Collected data entries:
○ ○ ○
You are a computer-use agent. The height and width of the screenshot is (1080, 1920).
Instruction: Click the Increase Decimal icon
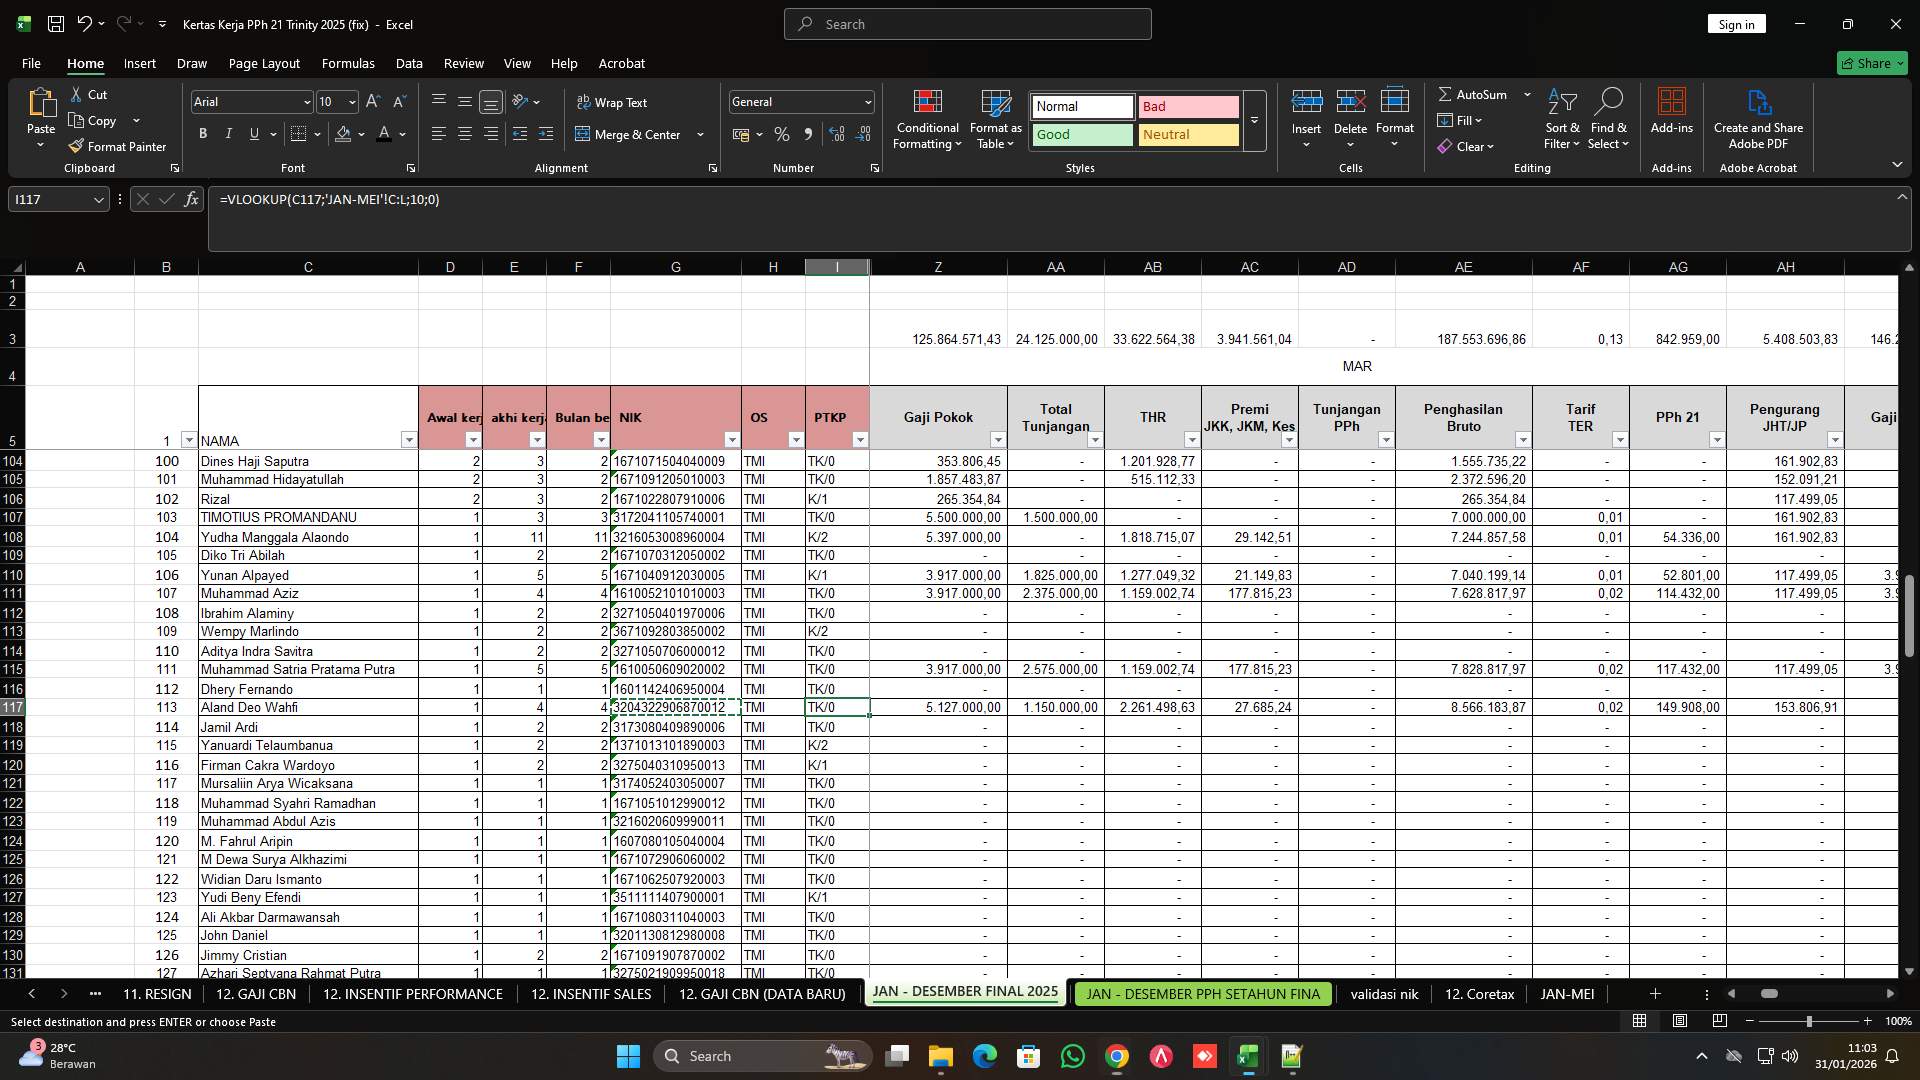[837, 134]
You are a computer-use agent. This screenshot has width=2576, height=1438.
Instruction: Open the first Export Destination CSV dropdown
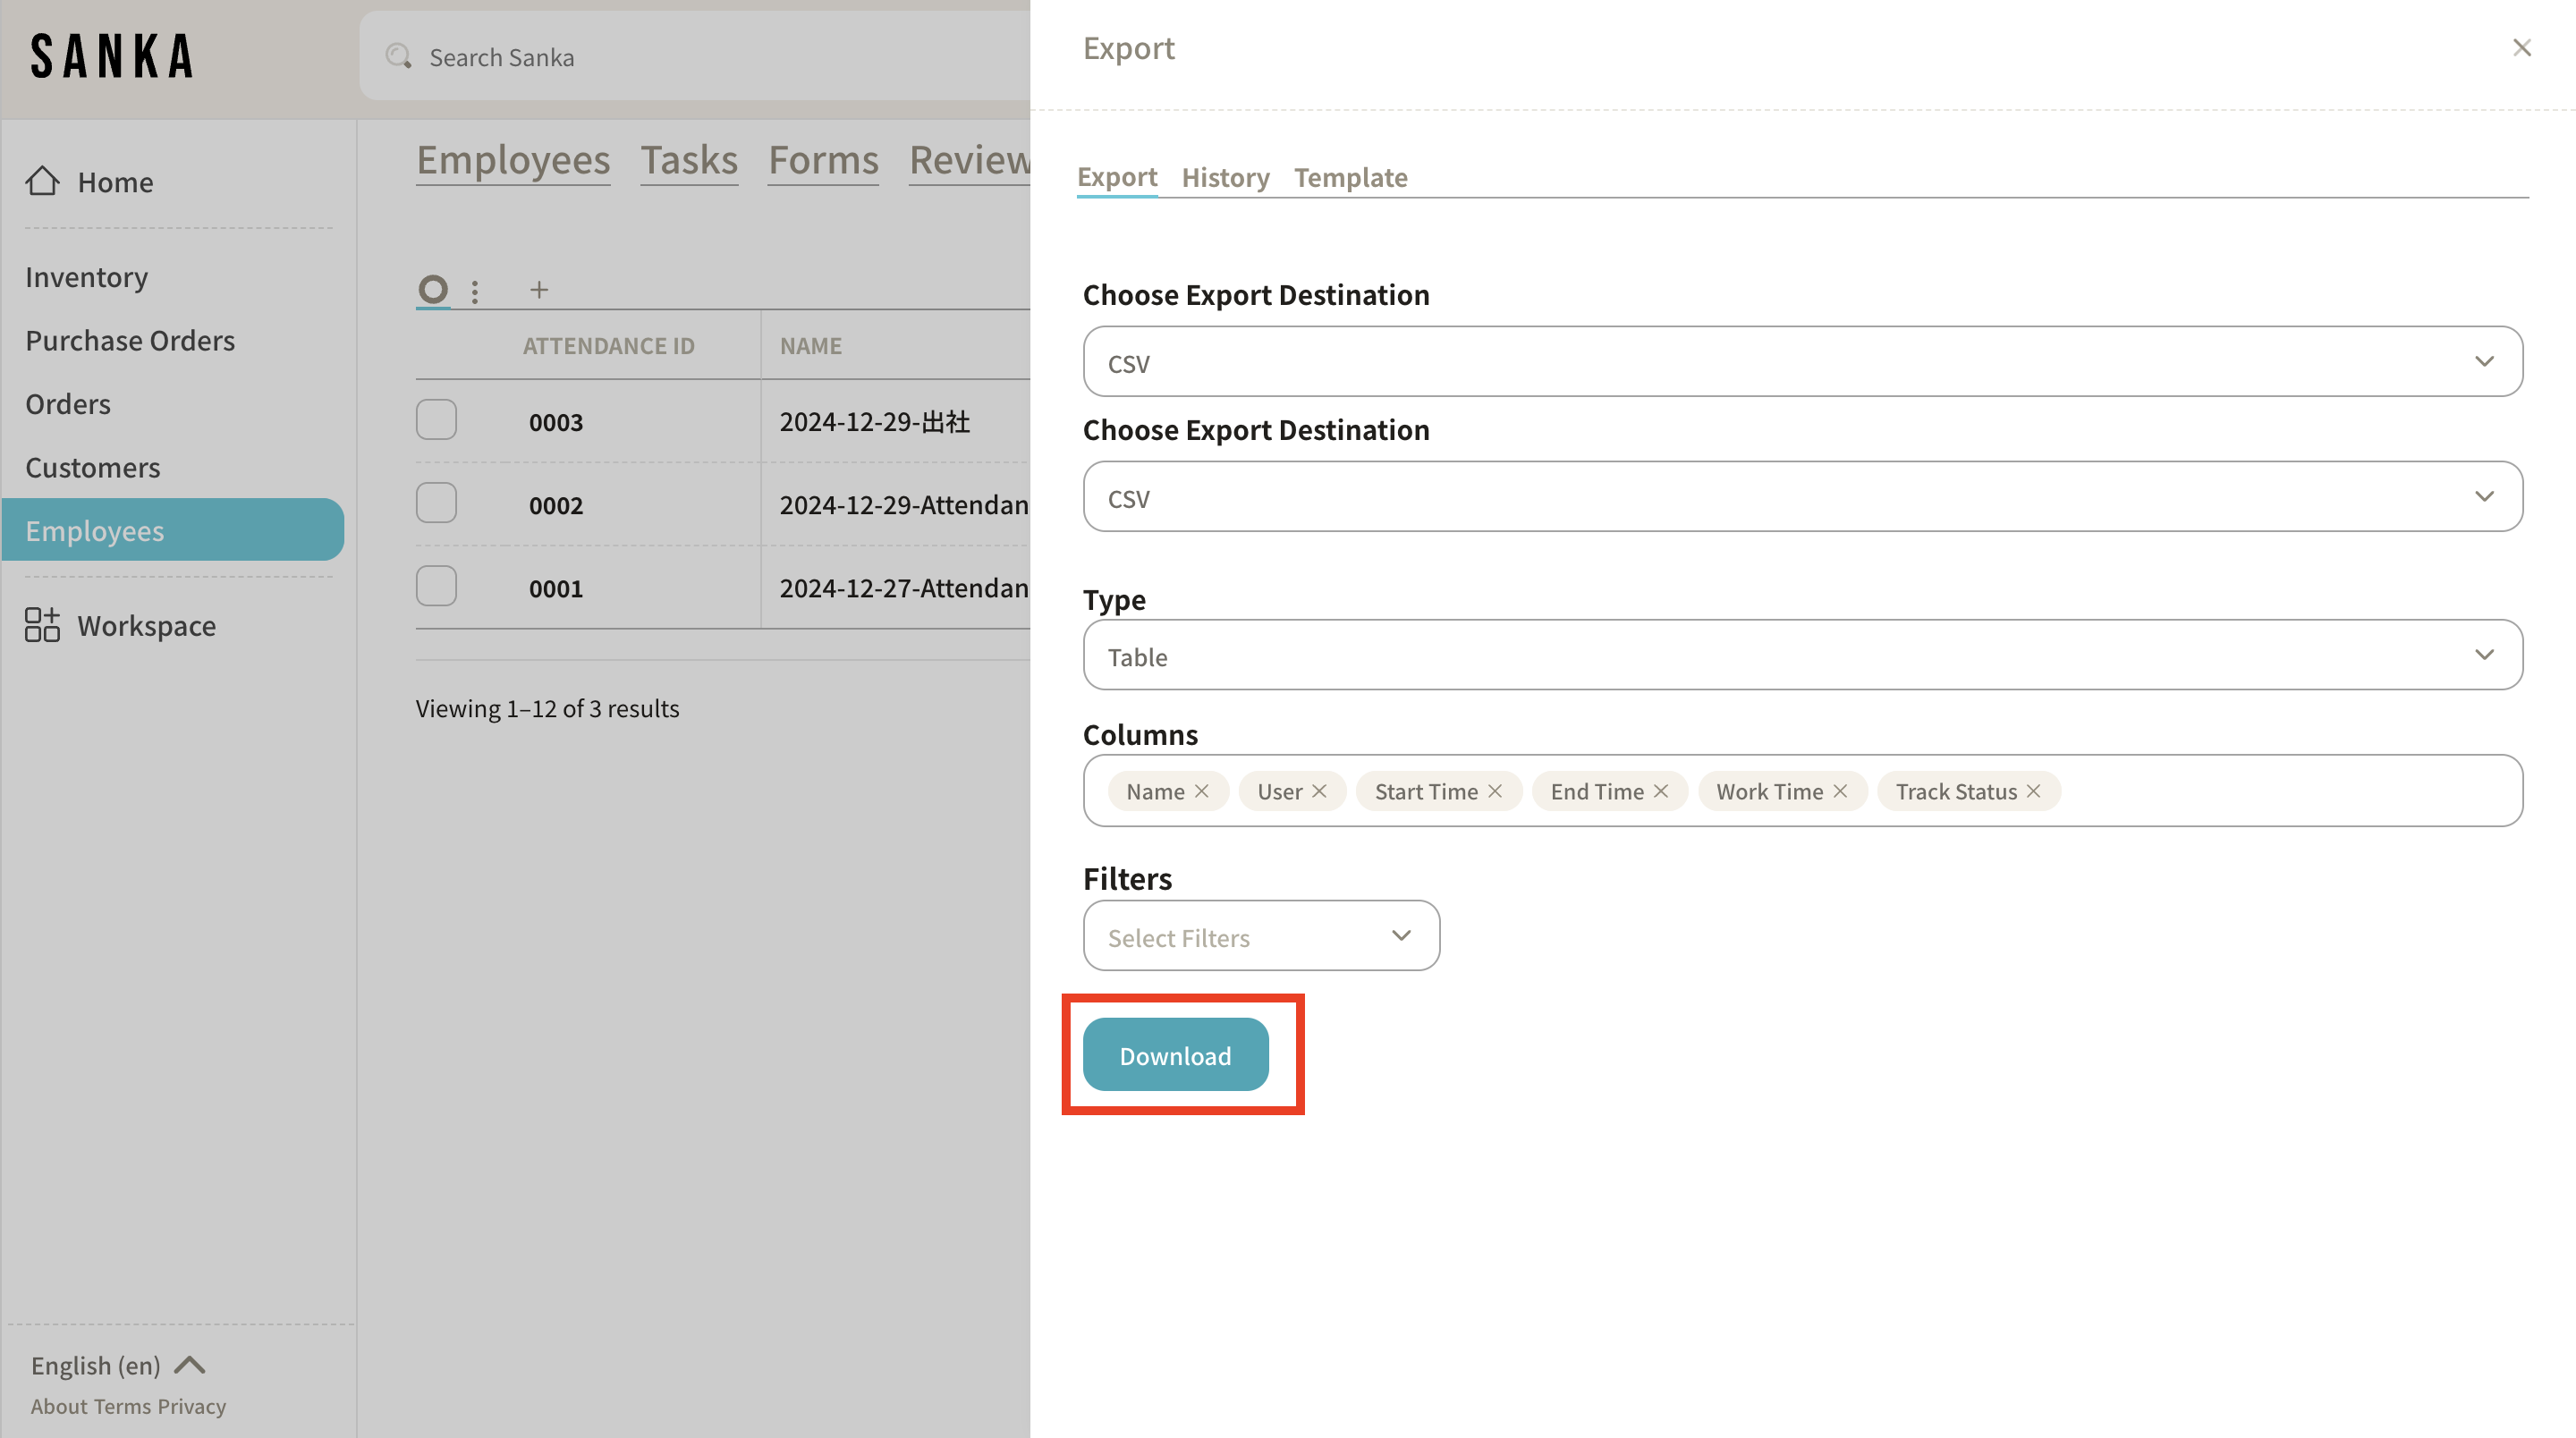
○ ○ ○
## What you will do
Transcribe the records above exactly, without images.

## Problem solution
You are a computer-use agent. The height and width of the screenshot is (1080, 1920).
Instruction: Click the Increase Decimal icon
[837, 134]
You are a computer-use agent. This screenshot has width=2576, height=1438.
Instruction: Open the first Export Destination CSV dropdown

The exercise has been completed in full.